Tonkotsu Ramen at Ichiran


Japan is a land of many things, but the reason I’ve come here is for the food. The goal is too eat as much and as often as possible. Once I landed, it came as no surprise that I started with ramen. This quintessential staple meal in Japanese cuisine, may be one of its best. In the U.S ramen is not much more nuanced than a few flavors and different types of noodles, but in Japan, there are too many to count.

While staying in Shibuya, I made my way to one of the most popular ramen restaurants, Ichiran. Maybe a tourist spot too. Ichiran will soon, if it hasn’t already begun to break ground in New York City. Many ramen restaurants like Ichiran are run by vending machines and minimal staff.

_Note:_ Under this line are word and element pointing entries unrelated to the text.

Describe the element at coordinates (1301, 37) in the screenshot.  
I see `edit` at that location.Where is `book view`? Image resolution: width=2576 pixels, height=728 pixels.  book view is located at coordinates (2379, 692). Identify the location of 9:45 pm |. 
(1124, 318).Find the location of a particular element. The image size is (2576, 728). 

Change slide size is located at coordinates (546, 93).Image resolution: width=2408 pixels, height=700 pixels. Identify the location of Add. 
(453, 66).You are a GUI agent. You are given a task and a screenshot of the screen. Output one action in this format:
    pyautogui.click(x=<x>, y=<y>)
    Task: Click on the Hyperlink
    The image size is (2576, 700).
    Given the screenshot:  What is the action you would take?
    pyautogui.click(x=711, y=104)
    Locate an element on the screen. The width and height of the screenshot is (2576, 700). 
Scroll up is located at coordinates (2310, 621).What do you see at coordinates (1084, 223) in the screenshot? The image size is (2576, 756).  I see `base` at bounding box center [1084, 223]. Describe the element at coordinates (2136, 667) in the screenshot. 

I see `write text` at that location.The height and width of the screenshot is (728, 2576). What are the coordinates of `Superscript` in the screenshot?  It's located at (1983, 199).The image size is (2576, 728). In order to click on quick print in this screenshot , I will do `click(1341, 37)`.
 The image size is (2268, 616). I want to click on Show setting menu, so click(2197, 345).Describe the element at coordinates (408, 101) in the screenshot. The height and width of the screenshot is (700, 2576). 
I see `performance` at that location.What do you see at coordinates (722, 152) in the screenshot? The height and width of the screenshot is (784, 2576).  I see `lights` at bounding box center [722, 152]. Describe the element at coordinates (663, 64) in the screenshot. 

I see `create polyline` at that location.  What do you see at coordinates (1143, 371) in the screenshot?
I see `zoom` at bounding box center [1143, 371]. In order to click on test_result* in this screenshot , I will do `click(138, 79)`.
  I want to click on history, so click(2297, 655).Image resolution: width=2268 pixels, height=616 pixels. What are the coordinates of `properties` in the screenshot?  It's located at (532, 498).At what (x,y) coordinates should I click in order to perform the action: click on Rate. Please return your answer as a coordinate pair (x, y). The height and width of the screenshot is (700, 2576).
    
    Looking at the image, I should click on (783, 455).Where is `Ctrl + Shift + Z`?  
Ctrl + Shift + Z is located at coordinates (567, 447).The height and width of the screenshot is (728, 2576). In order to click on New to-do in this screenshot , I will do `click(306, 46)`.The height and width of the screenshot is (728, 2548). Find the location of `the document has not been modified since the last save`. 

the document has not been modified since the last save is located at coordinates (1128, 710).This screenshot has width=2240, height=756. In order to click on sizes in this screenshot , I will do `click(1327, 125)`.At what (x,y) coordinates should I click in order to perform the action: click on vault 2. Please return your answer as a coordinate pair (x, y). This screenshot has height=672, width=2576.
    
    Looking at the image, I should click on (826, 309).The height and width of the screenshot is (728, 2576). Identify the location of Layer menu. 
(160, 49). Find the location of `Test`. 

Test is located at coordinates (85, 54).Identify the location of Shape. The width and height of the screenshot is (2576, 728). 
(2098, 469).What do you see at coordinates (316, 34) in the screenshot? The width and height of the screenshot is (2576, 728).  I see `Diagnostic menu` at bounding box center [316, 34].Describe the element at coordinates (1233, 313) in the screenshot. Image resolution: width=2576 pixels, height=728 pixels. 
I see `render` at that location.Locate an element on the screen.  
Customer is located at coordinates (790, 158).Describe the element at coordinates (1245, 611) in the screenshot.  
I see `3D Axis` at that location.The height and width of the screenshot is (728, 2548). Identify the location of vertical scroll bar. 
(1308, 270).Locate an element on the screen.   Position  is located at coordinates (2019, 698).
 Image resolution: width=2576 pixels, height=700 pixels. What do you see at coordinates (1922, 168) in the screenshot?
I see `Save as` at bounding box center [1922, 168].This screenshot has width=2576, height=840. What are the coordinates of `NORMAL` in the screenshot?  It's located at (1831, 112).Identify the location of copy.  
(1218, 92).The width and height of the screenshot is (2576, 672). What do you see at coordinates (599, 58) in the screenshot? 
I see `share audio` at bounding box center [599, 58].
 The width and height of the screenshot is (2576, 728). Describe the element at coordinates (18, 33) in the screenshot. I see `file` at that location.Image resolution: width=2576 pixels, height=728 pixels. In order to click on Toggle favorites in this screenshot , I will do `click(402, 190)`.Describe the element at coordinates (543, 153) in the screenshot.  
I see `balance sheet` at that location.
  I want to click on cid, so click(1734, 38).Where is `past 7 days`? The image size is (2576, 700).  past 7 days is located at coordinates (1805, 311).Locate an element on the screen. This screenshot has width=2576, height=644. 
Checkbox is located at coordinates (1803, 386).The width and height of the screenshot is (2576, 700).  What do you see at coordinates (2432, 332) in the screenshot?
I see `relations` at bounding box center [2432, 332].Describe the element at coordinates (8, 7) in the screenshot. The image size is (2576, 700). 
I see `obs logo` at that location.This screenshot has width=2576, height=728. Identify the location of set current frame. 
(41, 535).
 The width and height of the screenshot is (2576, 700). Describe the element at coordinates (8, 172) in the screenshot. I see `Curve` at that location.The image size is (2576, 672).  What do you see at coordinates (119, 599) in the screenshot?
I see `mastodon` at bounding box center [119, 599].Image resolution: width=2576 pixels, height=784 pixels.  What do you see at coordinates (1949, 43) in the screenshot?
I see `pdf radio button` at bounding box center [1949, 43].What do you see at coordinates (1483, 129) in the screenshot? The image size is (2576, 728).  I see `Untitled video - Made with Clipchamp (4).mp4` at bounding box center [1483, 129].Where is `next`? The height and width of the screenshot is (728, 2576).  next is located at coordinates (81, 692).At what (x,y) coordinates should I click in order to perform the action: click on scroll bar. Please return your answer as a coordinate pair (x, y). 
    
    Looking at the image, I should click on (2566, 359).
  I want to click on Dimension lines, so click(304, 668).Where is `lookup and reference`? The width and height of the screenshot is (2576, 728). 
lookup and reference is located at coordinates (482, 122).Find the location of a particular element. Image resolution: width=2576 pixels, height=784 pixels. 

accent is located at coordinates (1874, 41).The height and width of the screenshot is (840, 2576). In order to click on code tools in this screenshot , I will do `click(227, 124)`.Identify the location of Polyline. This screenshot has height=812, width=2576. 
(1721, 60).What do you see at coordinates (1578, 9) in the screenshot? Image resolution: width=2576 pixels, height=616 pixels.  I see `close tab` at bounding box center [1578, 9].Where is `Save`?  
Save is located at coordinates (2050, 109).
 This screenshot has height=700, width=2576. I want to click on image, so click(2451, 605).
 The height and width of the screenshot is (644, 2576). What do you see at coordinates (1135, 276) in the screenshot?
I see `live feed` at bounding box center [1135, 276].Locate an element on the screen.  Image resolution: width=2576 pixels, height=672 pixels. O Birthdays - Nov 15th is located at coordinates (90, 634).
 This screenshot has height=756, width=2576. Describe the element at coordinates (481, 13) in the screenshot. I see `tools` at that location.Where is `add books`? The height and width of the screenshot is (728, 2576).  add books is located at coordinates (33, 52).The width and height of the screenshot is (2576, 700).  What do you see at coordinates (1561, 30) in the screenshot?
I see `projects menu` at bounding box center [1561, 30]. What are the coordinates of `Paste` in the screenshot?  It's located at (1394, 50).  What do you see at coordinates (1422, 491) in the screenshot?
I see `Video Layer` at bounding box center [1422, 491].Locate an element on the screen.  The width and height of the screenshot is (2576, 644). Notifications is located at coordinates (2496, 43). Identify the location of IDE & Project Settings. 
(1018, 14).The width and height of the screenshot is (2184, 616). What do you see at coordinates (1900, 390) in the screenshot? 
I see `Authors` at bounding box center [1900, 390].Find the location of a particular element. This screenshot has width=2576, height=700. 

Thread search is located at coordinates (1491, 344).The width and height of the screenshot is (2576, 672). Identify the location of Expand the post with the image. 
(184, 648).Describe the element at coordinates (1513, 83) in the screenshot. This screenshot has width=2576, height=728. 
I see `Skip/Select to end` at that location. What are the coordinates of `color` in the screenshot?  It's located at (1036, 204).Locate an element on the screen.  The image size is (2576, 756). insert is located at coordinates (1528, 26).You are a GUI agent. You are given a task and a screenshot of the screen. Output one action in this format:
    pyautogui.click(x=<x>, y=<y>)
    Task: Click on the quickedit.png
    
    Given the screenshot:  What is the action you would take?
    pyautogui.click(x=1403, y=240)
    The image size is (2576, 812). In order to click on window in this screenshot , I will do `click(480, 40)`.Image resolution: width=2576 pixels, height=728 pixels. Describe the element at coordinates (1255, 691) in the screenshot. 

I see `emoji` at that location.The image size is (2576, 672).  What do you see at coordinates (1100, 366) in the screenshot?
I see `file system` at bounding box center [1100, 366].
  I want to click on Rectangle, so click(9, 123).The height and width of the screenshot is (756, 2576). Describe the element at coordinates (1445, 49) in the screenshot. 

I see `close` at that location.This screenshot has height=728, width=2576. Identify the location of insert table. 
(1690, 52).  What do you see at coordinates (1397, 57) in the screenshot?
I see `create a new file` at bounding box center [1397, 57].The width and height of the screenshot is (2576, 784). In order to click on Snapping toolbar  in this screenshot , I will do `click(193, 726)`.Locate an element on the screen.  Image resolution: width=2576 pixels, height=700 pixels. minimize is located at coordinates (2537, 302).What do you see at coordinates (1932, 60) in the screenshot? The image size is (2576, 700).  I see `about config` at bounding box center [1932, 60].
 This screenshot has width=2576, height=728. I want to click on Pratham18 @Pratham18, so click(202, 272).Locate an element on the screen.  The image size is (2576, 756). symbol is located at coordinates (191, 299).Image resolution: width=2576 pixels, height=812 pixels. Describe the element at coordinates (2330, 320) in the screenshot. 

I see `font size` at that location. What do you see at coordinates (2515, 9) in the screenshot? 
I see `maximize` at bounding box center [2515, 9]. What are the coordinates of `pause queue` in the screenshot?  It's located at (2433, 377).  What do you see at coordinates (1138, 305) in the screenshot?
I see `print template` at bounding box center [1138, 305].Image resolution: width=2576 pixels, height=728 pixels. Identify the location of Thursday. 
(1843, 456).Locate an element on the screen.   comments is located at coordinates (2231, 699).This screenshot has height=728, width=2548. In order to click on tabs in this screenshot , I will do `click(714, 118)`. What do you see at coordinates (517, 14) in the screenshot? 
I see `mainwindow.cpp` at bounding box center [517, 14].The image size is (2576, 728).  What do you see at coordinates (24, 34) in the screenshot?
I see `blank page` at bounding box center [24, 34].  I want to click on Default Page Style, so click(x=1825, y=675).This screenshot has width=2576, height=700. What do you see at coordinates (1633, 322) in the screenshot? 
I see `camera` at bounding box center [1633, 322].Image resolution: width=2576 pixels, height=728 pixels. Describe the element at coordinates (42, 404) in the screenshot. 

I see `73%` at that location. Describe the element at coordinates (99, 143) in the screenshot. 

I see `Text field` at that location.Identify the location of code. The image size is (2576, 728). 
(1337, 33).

For foreigners, it’s not the easiest way to eat, but it’s the most efficient.


I went to one of the two locations in Shibuya, and once you get there, you’re met by the vending machine. The way it works is you put your money in (No credit cards), pick your food, then hit the “change” button, grab your ticket, then change. At Ichiran, they have a sheet to fill out for the exact specs of your ramen. Some of the options are: spiciness, doneness of the noodles, heavy broth or light, and etc. I ordered the Tonkotsu Ramen with half boiled egg which came to under ¥1,000 or $8.


Once you have your ticket from the vending machine and have filled out the sheet, you’re ushered to the dining area. This looks more like a SAT test site than a place to eat, but works. Everyone has their own cubby and on the other side is someone bringing you your food. They even have a water fountain in your cubby. Efficient, if not lonely. We’ll see if this system works outside of Japan.

The ramen at Ichiran is Tonkotsu style which is a pork bone based broth. Ichiran uses homemade noodles, makes their own red spicy sauce, and carefully selects their water. This isn’t Instant Ramen. The smell of the broth is intoxicating, it’s not salty or “heavy” that is often too intense to stand for a while. The broth (Mine was medium richness) was not oily at all, but light and airy. In the states, ramen places make either too rich or not rich enough broth. The noodles (I ordered “Firm”) were right around al dente and didn’t wilt in time. Every bite was a mix of salty, spicy, and buttery. I can’t tell you if this is the best ramen, but it’s way, way better than anything you can get in the states. Duh. Also, 8 bucks and no tipping culture, make this a really great cheap eats – even if this isn’t considered “Cheap Eats” here (7-11 and Family Mart own that moniker).